Chaykin is more concerned here with character introspection, with the creation of a mood and the establishment of an atmosphere, than he is with the mechanics of a sophisticated plot. Joel’s discovery of Patricia’s secret life is primarily intended by Chaykin to force his protagonist out of his alcoholic self-pity, to nudge him back into reality, and to confront not his wife but the mental baggage he carries.
Likewise the murder of Cooley is almost incidental, the identity of the killer revealed soon after, the motivation for the crime mentioned almost in passing. Cooley’s death serves primarily to send Patricia running for her life, extending Joel’s search for her, resulting in him spending the night bouncing from one odd situation after another.
Chaykin also offers up his characteristic black humor. At one point I literally burst out laughing, which given that I was reading the book on the M Train earned me a few odd looks.
Chaykin has a genuine fondness for mid Twentieth Century American society. He has set many of his stories during this time, or transposed the trappings and elements of the period to other eras. Midnight of the Soul sees him returning to explore the post war period, with its good and its bad and its numerous contradictions.
Chaykin does an amazing job at rendering Manhattan of 1950 via his highly detailed artwork. The fashions, the architecture, the music; all are vividly brought to life. That tangible mood and atmosphere I cited before is as much the product of Chaykin’s art as they are his plotting, dialogue and narration.

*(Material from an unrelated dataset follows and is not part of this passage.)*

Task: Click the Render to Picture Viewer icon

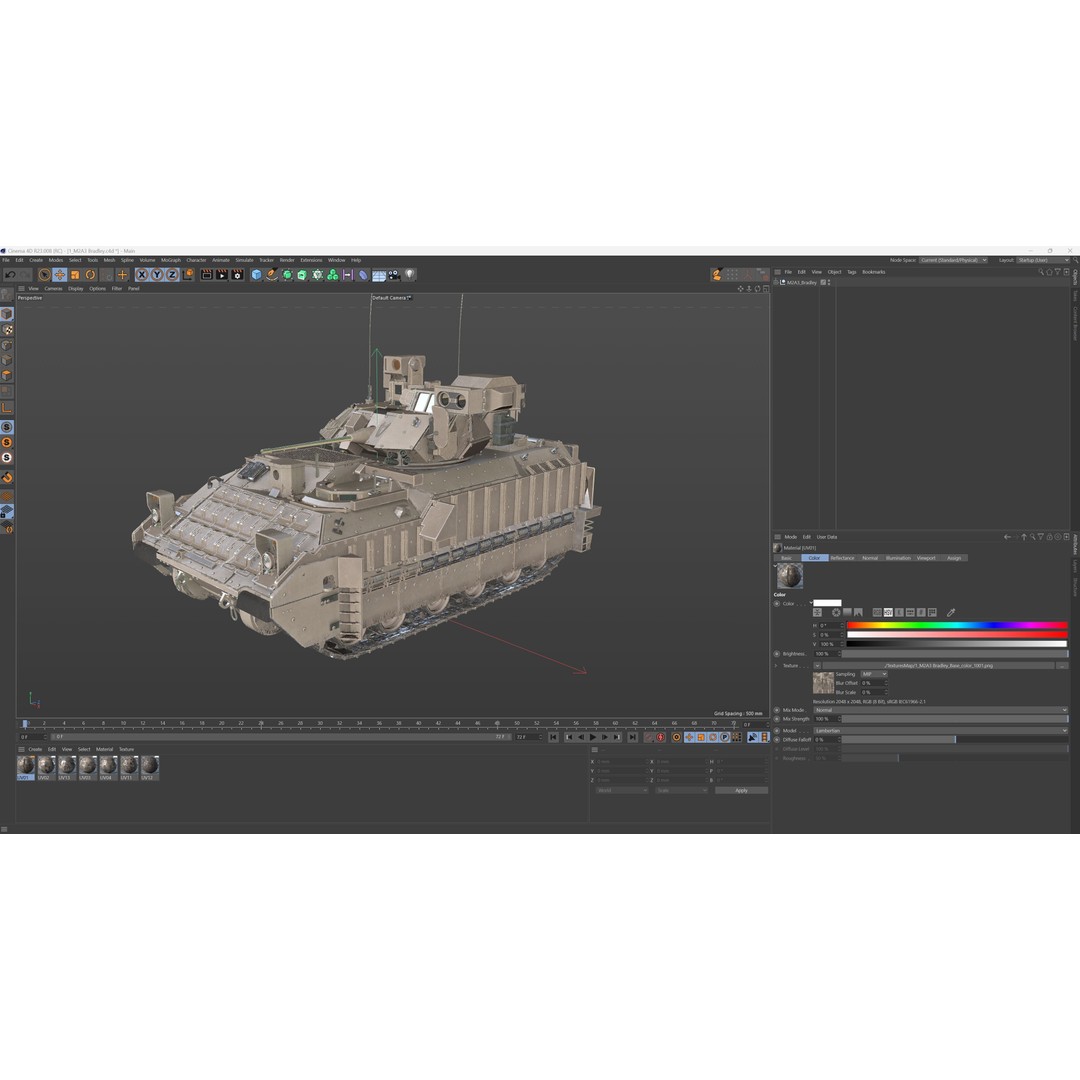Action: (x=221, y=276)
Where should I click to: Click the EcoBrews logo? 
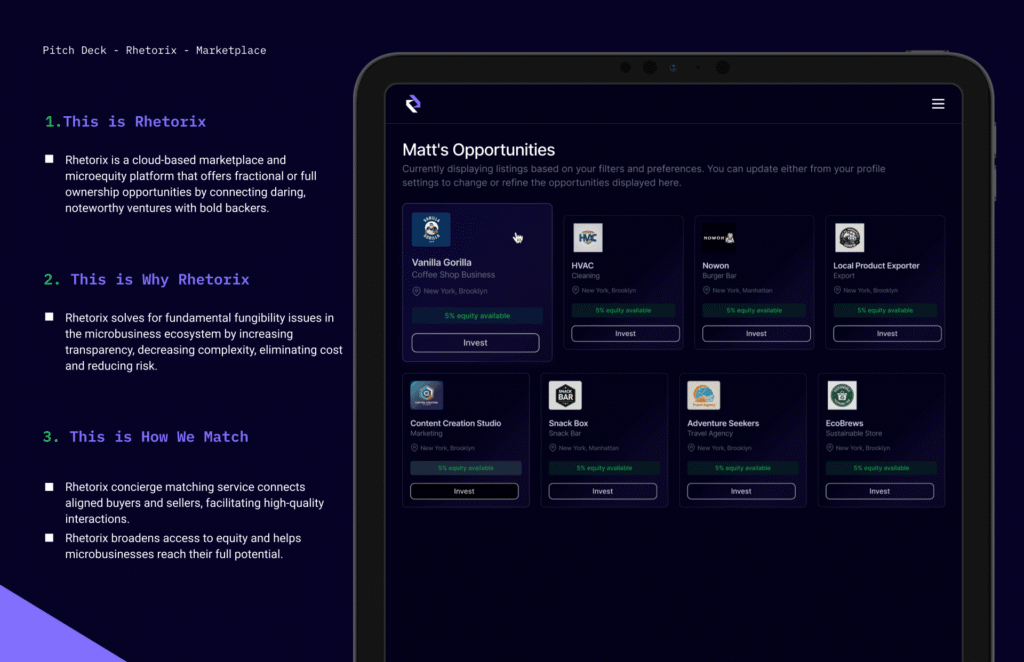coord(841,395)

Also impressive is Chaykin’s storytelling. He expertly lays out his artwork, creating an effective, dramatic flow to the narrative. As I have observed before, storytelling in comic books is a somewhat underrated skill. Most really good pencilers are so effectively subtle with their layouts that you don’t really appreciate the talent and thought that is on display in causing the story to flow from one panel to another, one page to the next. There is a really cinematic quality to Chaykin’s artwork. He is equally adept at action sequences and quieter passages of dialogue.
I would be remiss if I didn’t mention Chaykin’s talent for rendering beautiful, sexy women. Midnight of the Soul is nowhere near as erotic as some of his past works such as American Flagg!, Black Kiss and Satellite Sam. Nevertheless, both Patricia and Dierdre are very attractive, stunning to look at yet also tangible as flash and blood human beings.
The coloring on Midnight of the Soul is by Jesus Aburtov. He does an excellent job here, his coloring complementing Chaykin’s art, a key element in the evocation of the story’s tone. Chaykin and Aburtov have worked together on several projects, and they make an effective team.
Chaykin has been working in the comic book biz for over four decades now. Over time he’s consistently grown as both a writer and artist. I’m glad that he’s still active as a creator, crafting striking, unusual, provocative stories such as Midnight of the Soul. His next project, The Divided States of Hysteria, is also coming out this year through Image. I’m certainly looking forward to it.